The man hesitated, not sure which was the best answer. He looked at Tellman’s face and learned nothing.
“Yeah,” he said eventually.
“Who was that?”
“You buy ’em from me, guv. I got the best laces in London.”
Tellman held out the appropriate money; it was little enough. “I still want to know where you get them. Police business.”
“They ain’t nicked!” The man’s face paled.
“I know that. I want to learn all I can about Albert Cole, who had this patch before you.”
“ ’im wot was croaked?”
“Yes. Did you know him?”
“Yeah. That’s ’ow I got the patch. Poor sod. ’e were a decent bloke. Soldier, ’e were. Got shot somew’ere out in Africa, or somew’ere like that. Don’t know wot the ’ell ’e were doin’ in Bedford Square.”

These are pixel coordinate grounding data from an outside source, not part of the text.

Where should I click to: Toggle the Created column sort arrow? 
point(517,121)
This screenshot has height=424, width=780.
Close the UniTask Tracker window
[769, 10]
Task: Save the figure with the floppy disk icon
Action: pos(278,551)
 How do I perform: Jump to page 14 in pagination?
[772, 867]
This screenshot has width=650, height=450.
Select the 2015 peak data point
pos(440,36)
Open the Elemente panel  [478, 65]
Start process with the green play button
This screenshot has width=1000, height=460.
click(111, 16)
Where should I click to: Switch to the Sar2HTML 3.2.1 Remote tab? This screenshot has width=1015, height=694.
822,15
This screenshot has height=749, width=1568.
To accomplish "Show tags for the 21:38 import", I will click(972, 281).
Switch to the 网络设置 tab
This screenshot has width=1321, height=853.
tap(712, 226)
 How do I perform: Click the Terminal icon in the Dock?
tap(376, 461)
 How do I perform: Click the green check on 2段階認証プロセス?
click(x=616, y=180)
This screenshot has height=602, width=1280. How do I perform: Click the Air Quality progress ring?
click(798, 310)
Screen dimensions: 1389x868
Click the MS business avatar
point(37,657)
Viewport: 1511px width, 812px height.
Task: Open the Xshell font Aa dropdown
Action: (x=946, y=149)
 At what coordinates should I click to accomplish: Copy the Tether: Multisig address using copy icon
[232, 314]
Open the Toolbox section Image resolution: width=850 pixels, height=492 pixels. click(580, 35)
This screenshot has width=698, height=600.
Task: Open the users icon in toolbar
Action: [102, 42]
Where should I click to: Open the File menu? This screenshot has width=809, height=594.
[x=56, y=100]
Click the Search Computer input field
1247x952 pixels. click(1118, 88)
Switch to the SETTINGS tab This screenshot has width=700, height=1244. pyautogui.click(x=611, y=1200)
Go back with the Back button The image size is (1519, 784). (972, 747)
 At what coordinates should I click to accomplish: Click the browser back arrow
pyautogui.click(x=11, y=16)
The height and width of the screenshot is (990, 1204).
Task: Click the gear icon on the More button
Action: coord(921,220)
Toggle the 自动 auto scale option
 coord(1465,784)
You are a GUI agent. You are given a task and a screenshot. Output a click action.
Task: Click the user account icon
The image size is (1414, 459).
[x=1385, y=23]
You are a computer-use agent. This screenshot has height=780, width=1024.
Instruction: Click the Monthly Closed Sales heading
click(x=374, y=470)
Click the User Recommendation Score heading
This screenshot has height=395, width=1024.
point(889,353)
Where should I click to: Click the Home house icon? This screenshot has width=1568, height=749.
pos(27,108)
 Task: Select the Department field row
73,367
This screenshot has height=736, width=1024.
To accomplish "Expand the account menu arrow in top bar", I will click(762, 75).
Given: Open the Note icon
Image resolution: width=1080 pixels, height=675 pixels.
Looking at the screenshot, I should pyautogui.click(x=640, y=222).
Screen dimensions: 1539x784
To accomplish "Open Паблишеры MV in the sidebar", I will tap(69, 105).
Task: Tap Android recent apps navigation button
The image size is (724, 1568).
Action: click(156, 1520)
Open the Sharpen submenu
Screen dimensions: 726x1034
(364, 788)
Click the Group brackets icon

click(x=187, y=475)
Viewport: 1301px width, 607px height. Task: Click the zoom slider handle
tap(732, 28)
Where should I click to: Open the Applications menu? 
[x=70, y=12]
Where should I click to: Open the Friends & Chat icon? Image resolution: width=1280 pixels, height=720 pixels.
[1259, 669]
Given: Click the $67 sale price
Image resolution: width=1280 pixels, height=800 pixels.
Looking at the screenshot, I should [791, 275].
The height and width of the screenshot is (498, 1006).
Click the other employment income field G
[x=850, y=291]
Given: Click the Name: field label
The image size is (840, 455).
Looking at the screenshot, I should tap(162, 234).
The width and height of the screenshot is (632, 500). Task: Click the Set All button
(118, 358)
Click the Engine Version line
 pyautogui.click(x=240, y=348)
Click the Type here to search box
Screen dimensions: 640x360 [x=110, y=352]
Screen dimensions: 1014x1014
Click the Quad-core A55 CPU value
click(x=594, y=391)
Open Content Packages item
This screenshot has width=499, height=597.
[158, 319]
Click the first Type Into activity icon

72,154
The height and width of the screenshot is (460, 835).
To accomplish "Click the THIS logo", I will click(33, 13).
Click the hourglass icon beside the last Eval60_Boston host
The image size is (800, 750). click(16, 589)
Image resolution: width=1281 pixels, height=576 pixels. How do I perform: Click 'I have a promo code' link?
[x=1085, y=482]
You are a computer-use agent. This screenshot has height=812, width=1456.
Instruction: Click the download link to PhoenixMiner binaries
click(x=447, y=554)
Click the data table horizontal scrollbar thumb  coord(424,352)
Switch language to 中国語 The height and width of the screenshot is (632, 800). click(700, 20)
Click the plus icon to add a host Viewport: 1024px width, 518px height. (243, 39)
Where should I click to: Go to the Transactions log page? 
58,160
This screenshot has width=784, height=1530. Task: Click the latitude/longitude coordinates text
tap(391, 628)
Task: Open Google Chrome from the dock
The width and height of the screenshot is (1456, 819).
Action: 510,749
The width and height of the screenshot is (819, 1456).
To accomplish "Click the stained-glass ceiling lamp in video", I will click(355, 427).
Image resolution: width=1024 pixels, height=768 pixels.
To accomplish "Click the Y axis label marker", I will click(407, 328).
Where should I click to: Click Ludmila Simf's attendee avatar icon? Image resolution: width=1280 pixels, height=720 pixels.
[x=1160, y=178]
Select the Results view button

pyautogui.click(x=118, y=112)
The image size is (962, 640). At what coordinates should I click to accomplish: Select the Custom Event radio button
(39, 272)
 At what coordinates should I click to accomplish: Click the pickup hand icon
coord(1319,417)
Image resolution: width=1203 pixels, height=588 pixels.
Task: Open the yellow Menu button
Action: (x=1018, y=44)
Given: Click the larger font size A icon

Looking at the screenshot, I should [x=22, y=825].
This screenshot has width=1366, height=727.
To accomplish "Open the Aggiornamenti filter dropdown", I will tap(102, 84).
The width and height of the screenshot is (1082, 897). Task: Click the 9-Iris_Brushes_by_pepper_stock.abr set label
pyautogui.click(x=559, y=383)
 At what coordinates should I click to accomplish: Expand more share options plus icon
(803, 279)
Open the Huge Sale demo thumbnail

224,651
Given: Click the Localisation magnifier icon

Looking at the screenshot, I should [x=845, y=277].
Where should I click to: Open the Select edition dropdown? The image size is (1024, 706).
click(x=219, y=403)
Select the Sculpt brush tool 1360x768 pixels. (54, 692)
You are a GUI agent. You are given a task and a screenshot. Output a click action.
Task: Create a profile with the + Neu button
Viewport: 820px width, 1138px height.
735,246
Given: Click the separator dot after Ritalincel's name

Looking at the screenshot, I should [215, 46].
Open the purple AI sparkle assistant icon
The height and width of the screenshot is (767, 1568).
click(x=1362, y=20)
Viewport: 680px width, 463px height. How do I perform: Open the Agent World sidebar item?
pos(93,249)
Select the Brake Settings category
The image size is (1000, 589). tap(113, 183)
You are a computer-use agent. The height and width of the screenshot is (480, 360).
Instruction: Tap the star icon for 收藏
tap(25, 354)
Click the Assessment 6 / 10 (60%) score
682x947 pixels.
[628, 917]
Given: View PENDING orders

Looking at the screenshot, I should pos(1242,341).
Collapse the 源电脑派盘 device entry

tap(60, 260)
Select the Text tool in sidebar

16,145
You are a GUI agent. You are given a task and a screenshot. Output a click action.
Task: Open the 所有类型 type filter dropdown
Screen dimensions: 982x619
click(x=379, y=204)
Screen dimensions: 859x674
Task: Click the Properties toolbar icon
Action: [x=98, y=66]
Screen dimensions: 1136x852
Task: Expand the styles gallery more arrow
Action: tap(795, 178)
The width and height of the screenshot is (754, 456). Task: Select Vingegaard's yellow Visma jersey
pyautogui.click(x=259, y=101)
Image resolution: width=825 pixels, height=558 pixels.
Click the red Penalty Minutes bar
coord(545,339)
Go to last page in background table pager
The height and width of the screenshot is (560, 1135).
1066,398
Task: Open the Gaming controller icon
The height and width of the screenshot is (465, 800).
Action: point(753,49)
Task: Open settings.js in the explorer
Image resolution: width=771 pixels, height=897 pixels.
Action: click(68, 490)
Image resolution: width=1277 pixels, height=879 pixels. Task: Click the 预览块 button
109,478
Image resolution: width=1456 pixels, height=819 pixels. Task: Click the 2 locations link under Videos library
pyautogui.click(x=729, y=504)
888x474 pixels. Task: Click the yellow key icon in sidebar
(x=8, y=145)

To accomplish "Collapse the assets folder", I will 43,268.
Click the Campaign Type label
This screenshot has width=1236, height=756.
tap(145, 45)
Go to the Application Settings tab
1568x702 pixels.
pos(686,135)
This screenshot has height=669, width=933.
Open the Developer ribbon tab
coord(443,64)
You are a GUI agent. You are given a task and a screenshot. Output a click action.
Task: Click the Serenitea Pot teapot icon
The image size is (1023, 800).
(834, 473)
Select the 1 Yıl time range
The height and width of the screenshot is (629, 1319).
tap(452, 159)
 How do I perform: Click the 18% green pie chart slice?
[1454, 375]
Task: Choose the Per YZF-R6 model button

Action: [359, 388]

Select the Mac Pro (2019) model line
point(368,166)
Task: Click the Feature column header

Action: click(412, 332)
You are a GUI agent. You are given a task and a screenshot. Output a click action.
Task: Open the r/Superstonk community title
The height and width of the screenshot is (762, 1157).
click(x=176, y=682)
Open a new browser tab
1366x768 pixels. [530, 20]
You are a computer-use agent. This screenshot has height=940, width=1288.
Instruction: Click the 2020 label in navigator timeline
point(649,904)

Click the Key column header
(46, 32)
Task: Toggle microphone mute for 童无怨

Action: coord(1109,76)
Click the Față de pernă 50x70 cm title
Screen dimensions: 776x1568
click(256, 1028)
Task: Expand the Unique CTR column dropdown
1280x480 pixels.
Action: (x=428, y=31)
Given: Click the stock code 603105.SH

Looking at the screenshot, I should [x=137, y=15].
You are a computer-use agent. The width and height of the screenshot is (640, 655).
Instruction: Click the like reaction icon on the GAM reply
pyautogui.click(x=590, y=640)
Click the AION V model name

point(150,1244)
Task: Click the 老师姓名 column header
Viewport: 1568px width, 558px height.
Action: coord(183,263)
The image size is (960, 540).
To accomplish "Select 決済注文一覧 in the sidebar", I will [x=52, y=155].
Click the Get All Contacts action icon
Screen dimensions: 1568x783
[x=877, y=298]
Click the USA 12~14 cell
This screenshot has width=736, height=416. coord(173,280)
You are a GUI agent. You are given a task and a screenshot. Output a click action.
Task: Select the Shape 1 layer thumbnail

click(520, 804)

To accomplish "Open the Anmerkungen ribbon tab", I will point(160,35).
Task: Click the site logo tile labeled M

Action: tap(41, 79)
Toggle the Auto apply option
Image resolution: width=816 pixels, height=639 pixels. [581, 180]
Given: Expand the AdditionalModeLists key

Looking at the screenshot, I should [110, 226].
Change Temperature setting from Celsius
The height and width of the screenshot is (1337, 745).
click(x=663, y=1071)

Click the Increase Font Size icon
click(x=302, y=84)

“Thieving?” Tellman suggested dourly.
The peddler’s body stiffened. “Beggin’ yer pardon, sir, but yer din’t oughter say that, ’less you can prove it, like. Albert Cole were an ’onest man wot served ’is country. An’ I ’ope as yer find the bastard wot topped ’im.”
“We will,” Tellman promised. “Now, where’d he get the bootlaces?”
“Good man,” the bootlace stockist said when Tellman found him. He nodded his head sadly. “London ain’t safe no more. When a quiet fellow doin’ nobody ’arm can get killed like that, the p’lice ain’t doin’ their jobs.”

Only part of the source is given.